Self-employment 'reduces tax take' as firms avoid responsibilities
The head of Theresa May's inquiry into the way millions of people work has said there is evidence businesses are using self-employment laws to avoid tax.
Matthew Taylor told the BBC that he wanted to see a new standard of "fair and decent" work which the public and private sector could sign up to.
He said that new flexible ways of working were very good for many businesses and people, but said a complicated tax system and lack of clarity on the law meant that employers and employees often clashed.
Some were deliberately using so-called gig workers to avoid paying contributions to the Treasury, he said.

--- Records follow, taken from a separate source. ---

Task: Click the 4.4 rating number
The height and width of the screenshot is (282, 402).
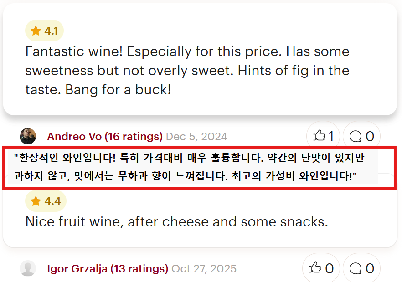Action: (x=52, y=201)
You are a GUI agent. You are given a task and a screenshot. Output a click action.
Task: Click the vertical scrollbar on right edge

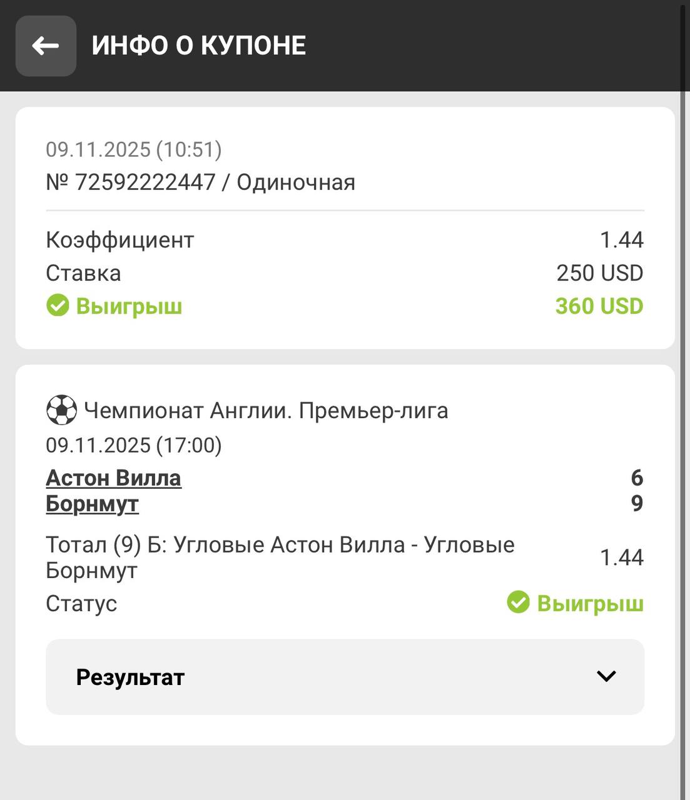pyautogui.click(x=685, y=400)
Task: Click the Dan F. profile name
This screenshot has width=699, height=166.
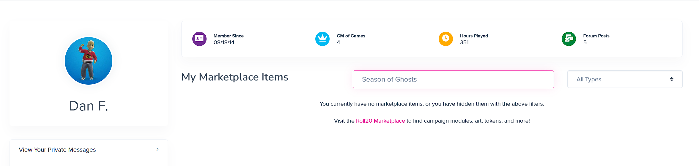Action: tap(89, 106)
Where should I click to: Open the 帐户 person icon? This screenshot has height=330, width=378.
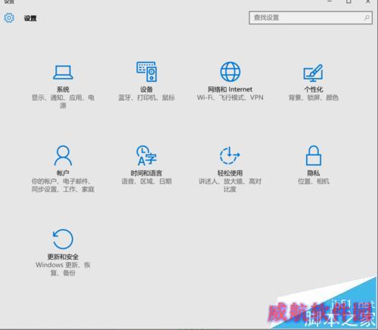[x=63, y=155]
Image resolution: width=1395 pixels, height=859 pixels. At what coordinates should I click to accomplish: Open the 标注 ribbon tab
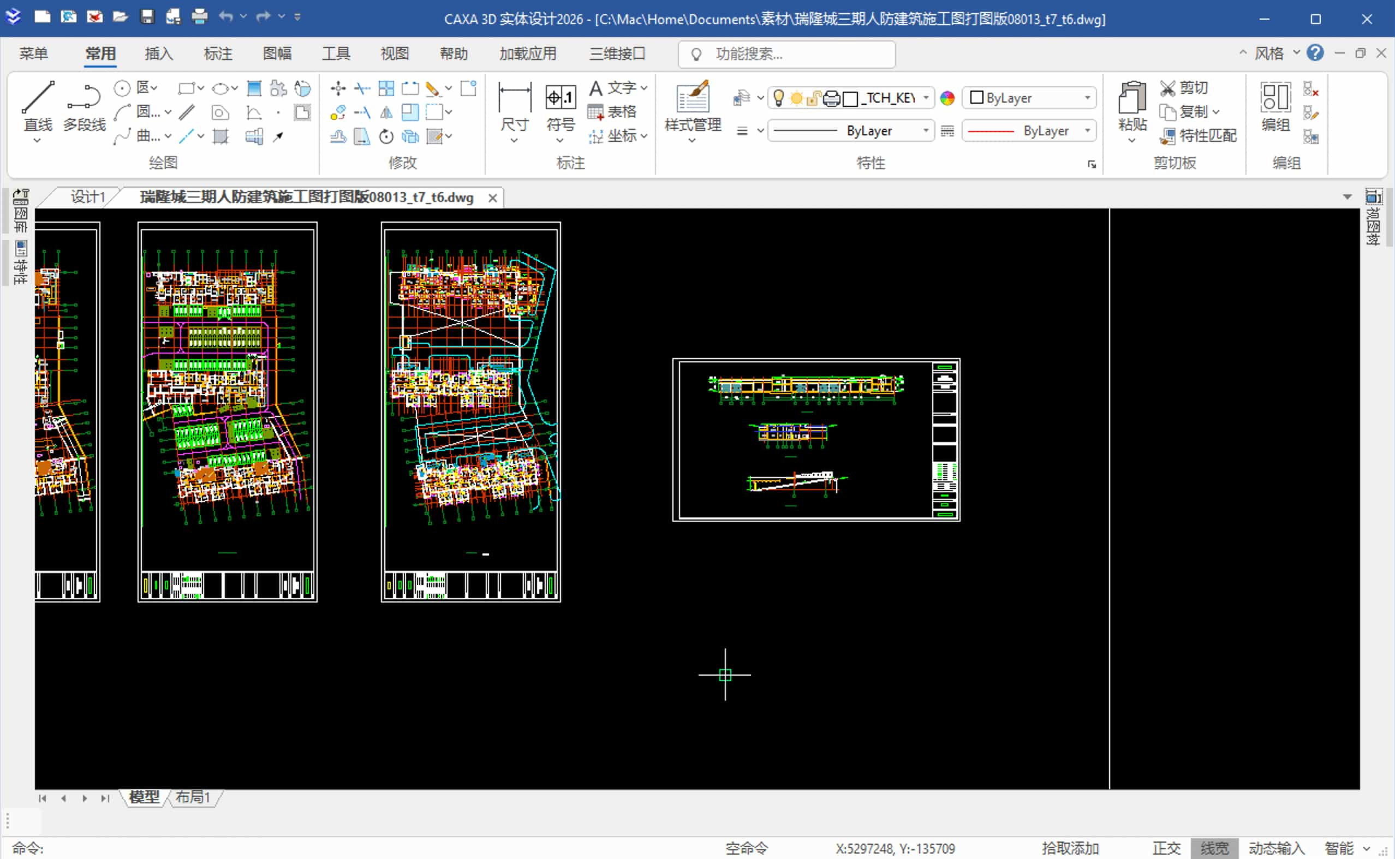tap(218, 54)
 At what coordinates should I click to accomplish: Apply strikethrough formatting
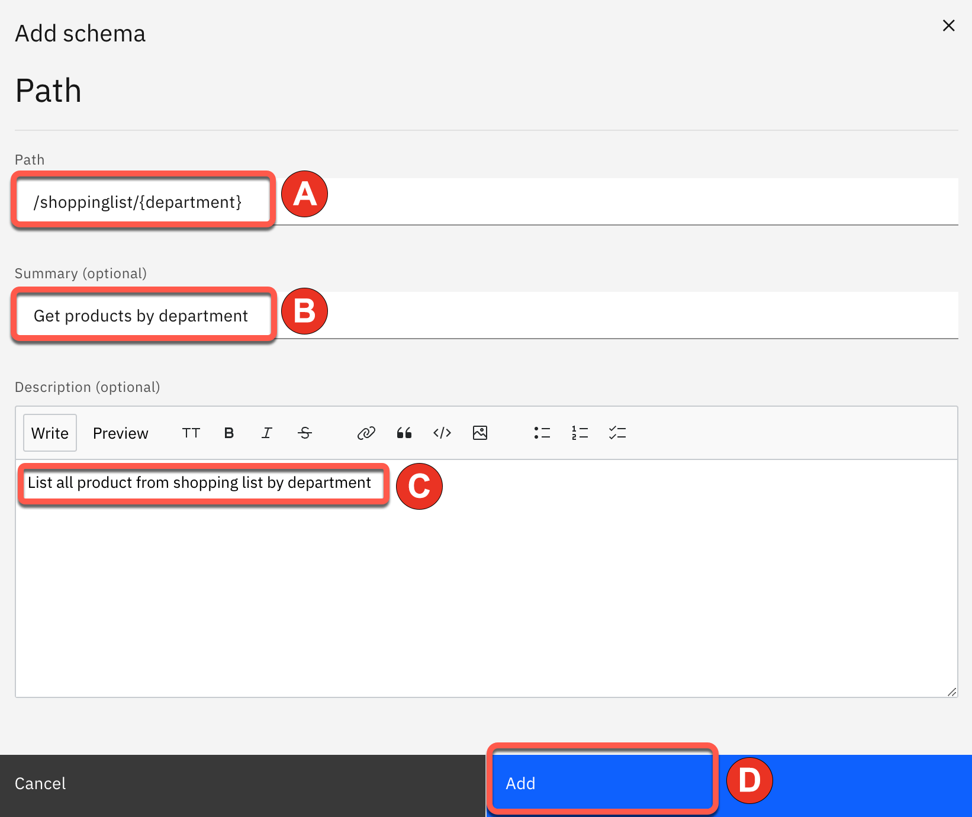pyautogui.click(x=305, y=433)
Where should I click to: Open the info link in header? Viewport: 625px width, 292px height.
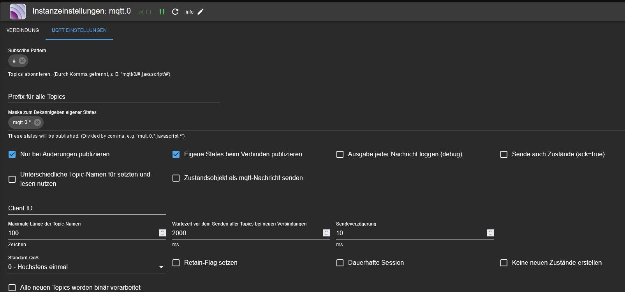pos(189,12)
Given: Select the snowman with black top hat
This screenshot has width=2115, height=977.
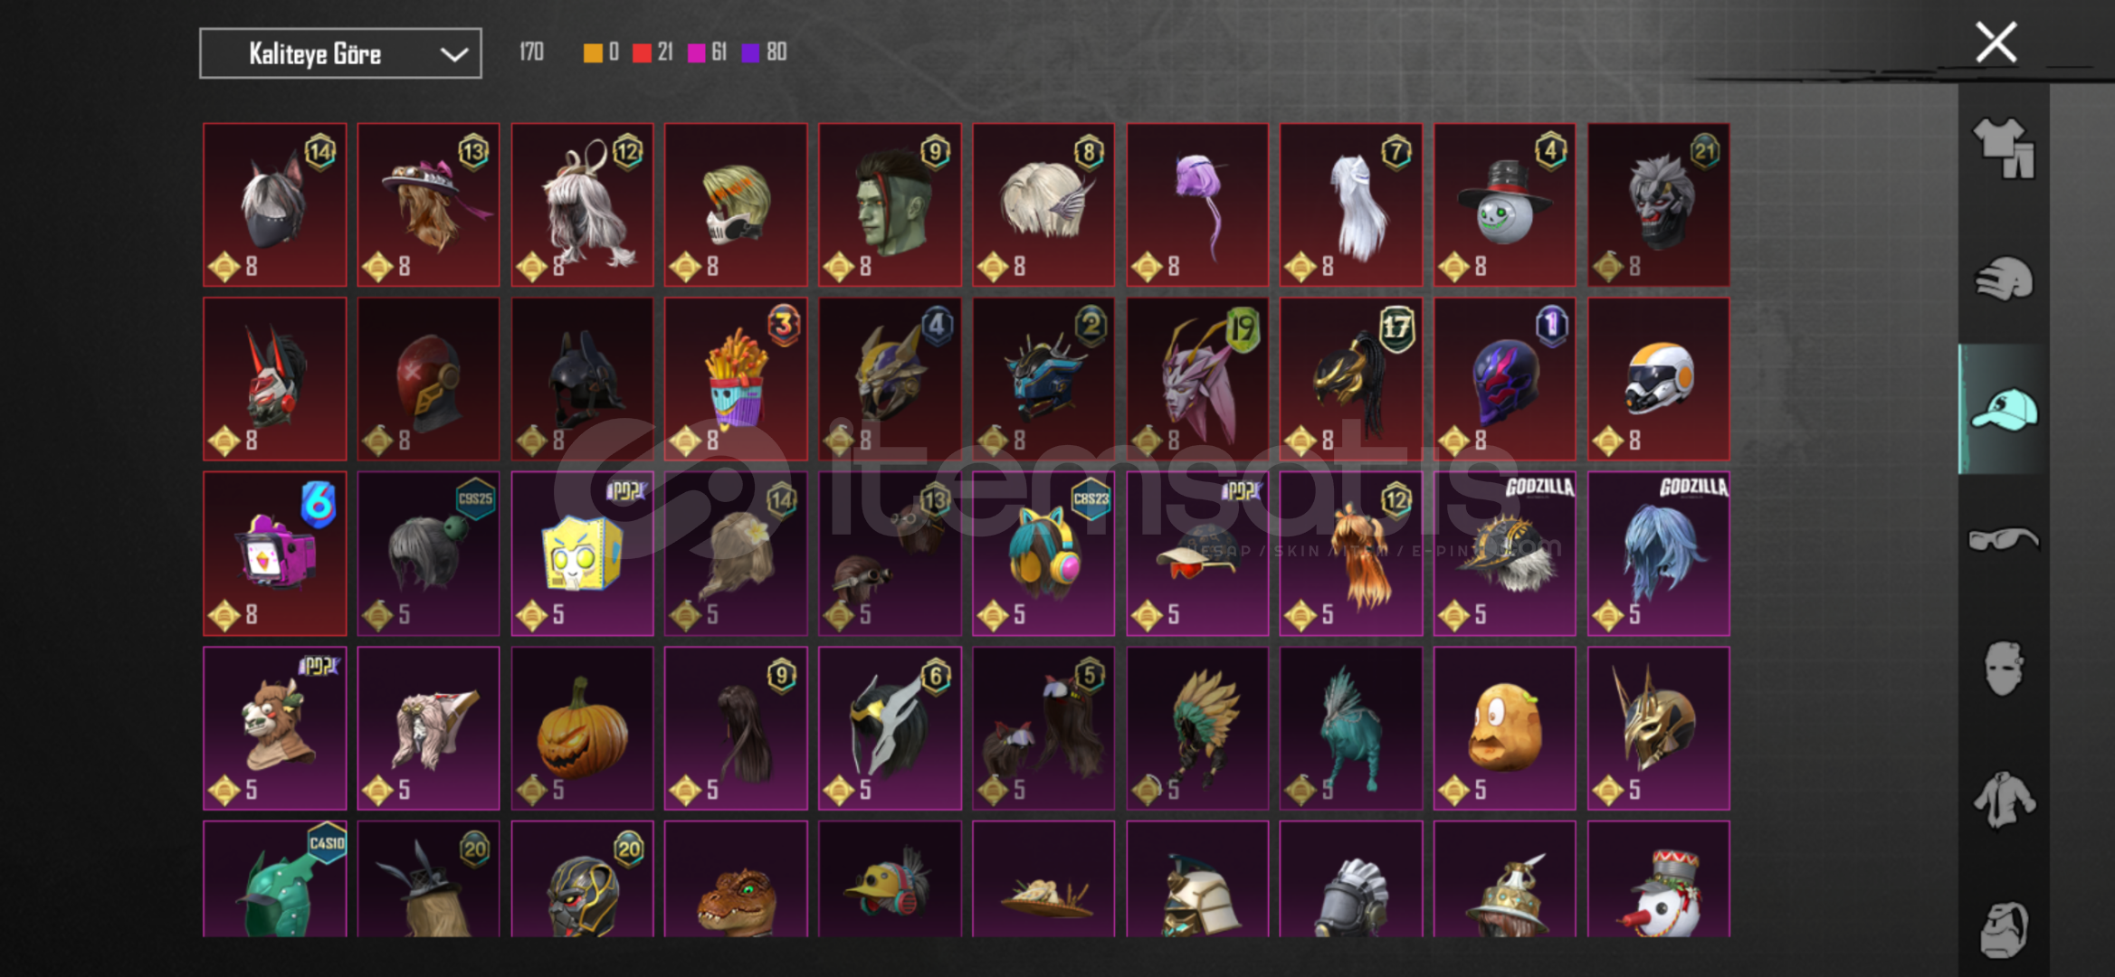Looking at the screenshot, I should tap(1504, 205).
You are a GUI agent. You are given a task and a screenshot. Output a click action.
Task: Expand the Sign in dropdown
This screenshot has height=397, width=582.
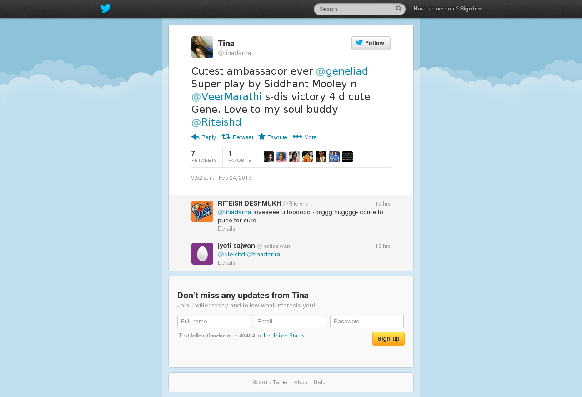point(471,9)
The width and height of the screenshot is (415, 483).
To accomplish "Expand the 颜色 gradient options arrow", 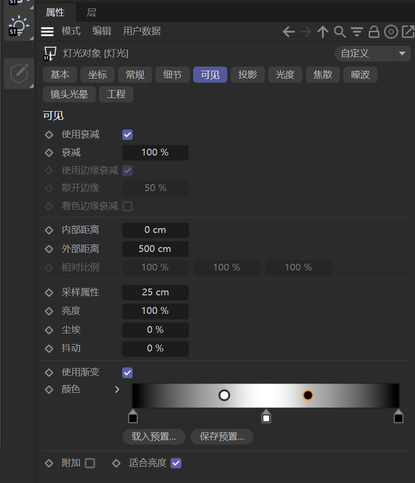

"There is no question - and Phillip Hammond said this in the Autumn Statement - that when self-employment rose that reduces the tax take to the Exchequer," said Mr Taylor, who is head of the Royal Society for the Encouragement of Arts, Manufactures and Commerce.
"There are reasons why that might be a good thing in terms of how those people are working, but it is clear to a certain extent what is actually going on is, people are creating forms of work for themselves, or businesses are creating forms of work, to try to avoid tax.
"I think what should drive businesses is efficiency, productivity, innovation - not trying to evade tax.
"So, if we can make the system one where those incentives are less strong, then that would be an improvement."
His comments come on the day a report by the Trades Union Congress says the tax hit from the growth of "insecure work" could be as high as £4bn ($5bn) a year.
The TUC said that represented nearly a quarter of the social care budget spent in England.
The study claims that generally lower incomes for the self-employed and those on zero-hours contracts (which have been criticised for giving employees little job security) means that less tax is collected.
Lower pay, higher benefits
"The real worry here is the growth in low paid self-employment," Frances O'Grady, the general secretary of the TUC, told me.
"We see that both in terms of zero hours, and low paid self-employment, that people are much less likely to be paid as much as people in secure work."
Research from the Institute for Fiscal Studies revealed last week that a permanently employed person pays an effective rate of tax of 31% on their income
That falls to 22% for self-employed people, who pay lower levels of national insurance.
Businesses also save as they make no national insurance contributions and can avoid maternity and holiday pay entitlements.
Because self-employed people tend to be on lower incomes they also receive higher levels of benefits, another cost to the Treasury.
Choice or exploitation
The Chancellor has made it clear he is concerned about the issue and is likely to announce reforms to the tax system so that the treatment of permanent and self-employed workers is more equitable.
The first announcement on any major policy changes could come as soon as the Budget on 8 March.
Mr Taylor said that most people involved in new ways of working "choose and like" flexible jobs and zero hours, but some employees may face exploitation.
"This is a very complicated system," he said.
"How can we introduce greater clarity so people know what their rights are, so business people designing a business can design it in the right way?
"It is clear to me the review I am leading on only makes sense if we as a country are committed to the idea of all work being fair and decent and [that] provides people with the opportunity for fulfilment and development.
"We have been great as a country at creating jobs, but not enough of those jobs are good jobs that provide people with opportunities to grow and to develop.
"I am hoping that the review will mark a turning point, a point at which as a country we say it is not just the quantity of jobs that matters it is also the quality."
Carrot and stick
Mr Taylor said there may not be a need for new legislation and that workers on boards was not always the best option for businesses seeking to involve employees in how the firm is run.
The Prime Minister initially appeared to support worker representation on boards before later backing away from the proposal.
"Generally I think carrot works a bit better than stick," Mr Taylor said.
"The problem with stick, when it comes to employment and tax, is that when you wave one stick people find a way round it and then you have to wave another stick and then you've got sticks all over the place.
"So if there are ways of persuading people to do the right thing by encouragement, by support, through engagement, then that is the route I would prefer to use."